Things To Do in Central HillRoute 67 Art and Heritage Walk
Where? Route 67 - public-art project and heritage walk starts in Campanile in Strand Street.
When? Best during daylight hours.
How much? Free
Late in 2011, timed for launch on Heritage Day, the new art project route known simply as Route 67 was opened to the public. Nelson Mandela Bay has used this art journey as a way to celebrate Nelson Mandela's 67 years of public life and his contribution to the freedom struggle in South Africa.

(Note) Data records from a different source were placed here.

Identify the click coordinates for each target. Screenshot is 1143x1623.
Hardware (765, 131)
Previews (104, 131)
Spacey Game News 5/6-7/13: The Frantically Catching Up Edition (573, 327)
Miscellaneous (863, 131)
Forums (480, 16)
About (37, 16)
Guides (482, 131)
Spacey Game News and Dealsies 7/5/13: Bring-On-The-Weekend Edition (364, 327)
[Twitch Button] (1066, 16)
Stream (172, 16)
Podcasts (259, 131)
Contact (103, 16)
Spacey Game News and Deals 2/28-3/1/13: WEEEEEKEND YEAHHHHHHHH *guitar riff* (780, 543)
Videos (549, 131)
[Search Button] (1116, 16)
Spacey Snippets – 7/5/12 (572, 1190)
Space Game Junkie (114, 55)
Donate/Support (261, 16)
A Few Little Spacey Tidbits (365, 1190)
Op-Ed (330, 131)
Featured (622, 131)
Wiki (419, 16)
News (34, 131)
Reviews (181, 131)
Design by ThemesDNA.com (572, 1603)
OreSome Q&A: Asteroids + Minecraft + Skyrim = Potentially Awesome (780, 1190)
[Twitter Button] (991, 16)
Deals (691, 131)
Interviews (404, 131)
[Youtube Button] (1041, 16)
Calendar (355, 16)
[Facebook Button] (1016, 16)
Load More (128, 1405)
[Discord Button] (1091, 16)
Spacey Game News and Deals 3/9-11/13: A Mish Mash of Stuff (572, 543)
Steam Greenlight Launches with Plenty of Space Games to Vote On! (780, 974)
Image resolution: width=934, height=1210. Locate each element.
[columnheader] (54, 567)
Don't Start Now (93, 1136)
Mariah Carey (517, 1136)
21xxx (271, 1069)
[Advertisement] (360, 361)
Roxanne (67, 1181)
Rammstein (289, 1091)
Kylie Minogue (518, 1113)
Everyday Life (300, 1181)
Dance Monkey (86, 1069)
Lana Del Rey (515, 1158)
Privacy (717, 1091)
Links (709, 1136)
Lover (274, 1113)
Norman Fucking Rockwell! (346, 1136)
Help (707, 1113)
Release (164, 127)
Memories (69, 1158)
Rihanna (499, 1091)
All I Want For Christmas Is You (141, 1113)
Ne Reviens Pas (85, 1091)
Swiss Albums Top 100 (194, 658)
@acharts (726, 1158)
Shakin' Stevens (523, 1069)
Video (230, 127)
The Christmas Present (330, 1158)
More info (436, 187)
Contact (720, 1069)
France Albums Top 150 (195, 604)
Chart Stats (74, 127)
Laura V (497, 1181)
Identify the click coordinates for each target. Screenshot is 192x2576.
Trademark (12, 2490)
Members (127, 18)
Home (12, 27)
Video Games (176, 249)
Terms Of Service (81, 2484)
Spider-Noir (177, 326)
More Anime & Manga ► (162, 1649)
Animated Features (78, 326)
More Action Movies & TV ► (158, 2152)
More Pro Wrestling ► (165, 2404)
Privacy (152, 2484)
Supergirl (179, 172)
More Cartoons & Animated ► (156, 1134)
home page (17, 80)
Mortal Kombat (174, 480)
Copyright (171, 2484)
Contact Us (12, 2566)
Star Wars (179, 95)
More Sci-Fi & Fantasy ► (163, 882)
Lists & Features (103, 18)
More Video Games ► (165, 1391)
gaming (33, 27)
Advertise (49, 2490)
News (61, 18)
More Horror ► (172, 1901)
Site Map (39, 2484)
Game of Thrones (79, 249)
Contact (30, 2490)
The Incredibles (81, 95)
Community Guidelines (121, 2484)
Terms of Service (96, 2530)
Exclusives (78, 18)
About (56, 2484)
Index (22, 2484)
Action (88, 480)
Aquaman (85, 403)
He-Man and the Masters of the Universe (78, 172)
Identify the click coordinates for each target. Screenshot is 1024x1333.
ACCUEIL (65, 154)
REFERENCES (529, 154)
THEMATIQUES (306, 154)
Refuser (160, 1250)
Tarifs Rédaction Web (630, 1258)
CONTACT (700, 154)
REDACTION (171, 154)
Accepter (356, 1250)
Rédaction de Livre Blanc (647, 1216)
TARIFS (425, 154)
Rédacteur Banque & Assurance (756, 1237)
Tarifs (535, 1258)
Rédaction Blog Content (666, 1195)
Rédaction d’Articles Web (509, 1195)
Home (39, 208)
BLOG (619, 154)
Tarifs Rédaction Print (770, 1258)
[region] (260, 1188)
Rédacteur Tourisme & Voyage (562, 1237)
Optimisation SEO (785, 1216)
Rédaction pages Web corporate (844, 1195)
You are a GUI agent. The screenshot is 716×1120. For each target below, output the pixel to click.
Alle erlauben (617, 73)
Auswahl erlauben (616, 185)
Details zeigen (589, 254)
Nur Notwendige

The walking route includes 67 public art pieces by 67 different local Eastern Cape artists in a total of 67 giant steps. It begins at the Campanile in Strand Street and winds its way through the CBD - the heart of the city that before this project looked set for decay – through Vuyisile Mini Square, past the City Library, up the steps of St Mary's Terrace and up to the Great Flag in the Donkin Reserve.
Each art piece repressents a specific period during the 67 years and comes accompanied by quotes, media articles and historic events. The impetus behind all of this is to demonstrate how public art can create an interactive urban space, and to elicit a feeling of pride in the city.
The walk has been organised by the Mandela Bay Development Agency (MBDA), the urban renewal arm of the municipality, who have ensured that the walk tells the story of Port Elizabeth's rich heritage – both the colonial history and the history of Nelson Mandela.
The art works incude the Voting Line sculpture at the Donkin Reserve by Anthony Harris and Konrad Geel – life size, laser-cut steel figures that represent all the communities who shared the peaceful april 1994 vote for democracy. Whilst some of the art pieces are still in progress, the art in the Donkin Reserve is complete.
Some of the accompanying words on display come from public contribution of words they wanted to see included – words like integrity, eerlikheid, Ubuntu, in Xhosa, English, Afrikaans, any language of the metro, selected by a panel of local personalities. The words will feature on a series of tiles that make up the Walk of Words, set into the restored paving in Jetty Street.